The ceremony, to commemorate the 50th anniversary of the Civil Rights Act of 1964, honored the late Rev. Martin Luther King Jr. and his wife, Coretta Scott King.

“Our nation owes a debt of gratitude to your father and mother that can never be repaid,” Sen. Carl Levin, D-Mich., told King’s children, Martin Luther King III, Dexter Scott King and Bernice King, who accepted the award on their parents’ behalf.

House Speaker John A. Boehner, R-Ohio; House Minority Leader Nancy Pelosi, D-Calif.; Senate Majority Leader Harry Reid, D-Nev.; and Senate Minority Leader Mitch McConnell, R-Ky., delivered remarks at the ceremony.

Levin; Rep. Marcia Fudge, D-Ohio; and Rep. John Lewis, D-Ga., also joined the leaders to honor the Kings.

But even though the congressional leaders held hands in King’s memory, they remain divided on pending legislation aimed at strengthening voting rights for African-Americans.

Pelosi, Levin and Fudge, who is chairwoman of the Congressional Black Caucus, called upon their colleagues to pass a proposal to restore a key provision of the Voting Rights Act that was struck down last year by the U.S. Supreme Court.

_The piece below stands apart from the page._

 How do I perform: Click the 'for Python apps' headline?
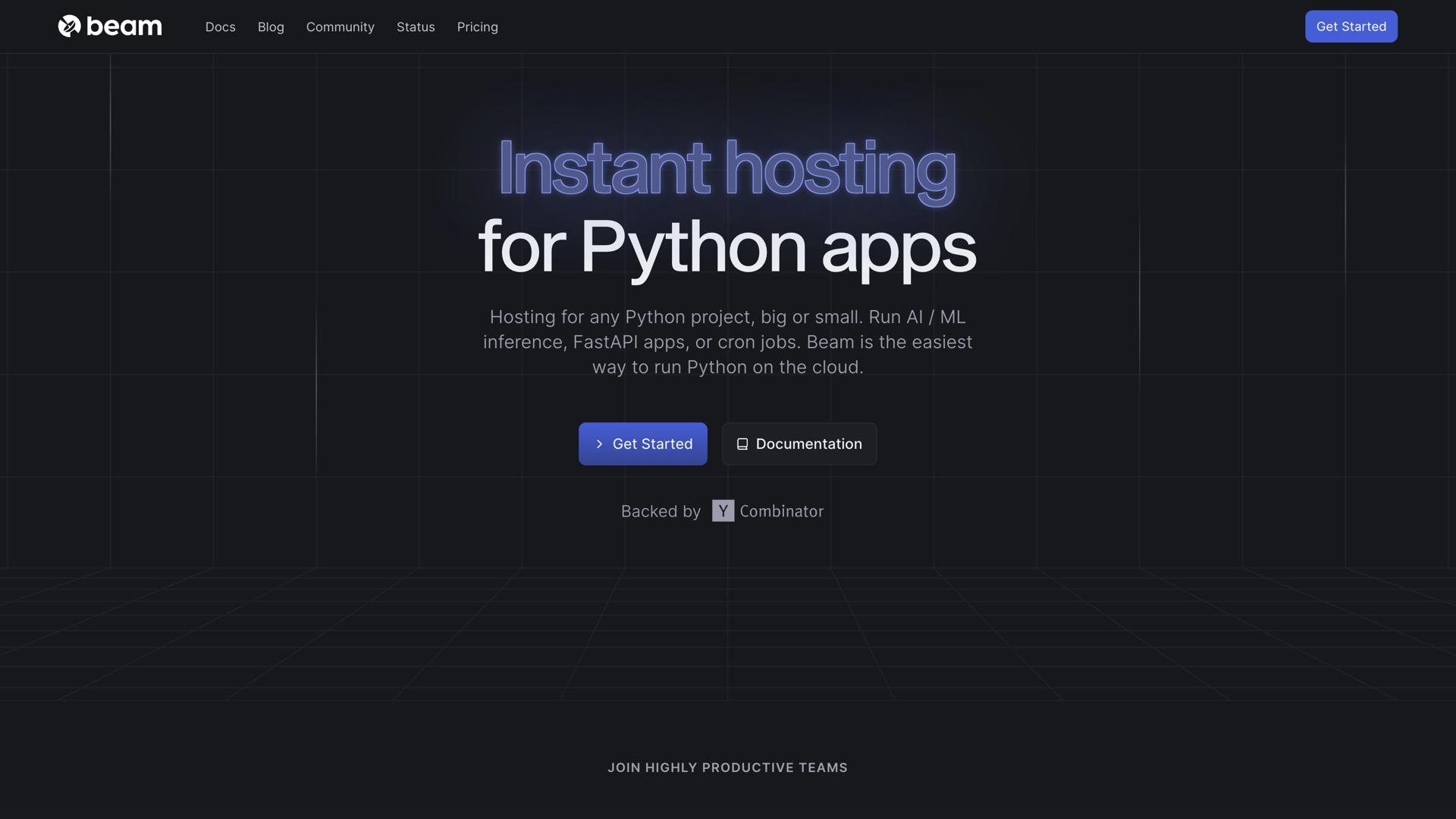click(x=726, y=246)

“If the Rev. and Mrs. King could speak to us now, if our predecessors who passed the Civil Rights Act could speak to us now, would they not challenge us to come together across lines of party and geography in a great cause?” Levin asked.

The Voting Rights Act provision that was invalidated had allowed the federal government to require preapproval before some states could amend their election rules. It was aimed largely at Southern states to prevent voting laws that discriminated against African-Americans.

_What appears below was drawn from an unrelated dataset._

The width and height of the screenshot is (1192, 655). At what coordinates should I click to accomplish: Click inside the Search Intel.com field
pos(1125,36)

New voting restrictions are slated to be in place in 22 states by the 2014 midterm election, according to New York University’s Brennan Center for Justice. Seven of 11 states with the highest African-American turnout are imposing regulations, according to the report.

A bipartisan proposal introduced in January would essentially restore that section and create new criteria to determine which states need federal “preclearance” before changing their laws.

But many House Republicans have opposed the bill, according to Rich Hansen, a law professor at the University of California, Irvine and election law blogger. He called the remarks at Tuesday’s ceremony “lofty rhetoric.”

“There’s no one who has the interest or the power to move this in the House, even if it passes the Senate,” Hansen said. “This is an issue people are going to continue to push going into the 2016 elections.”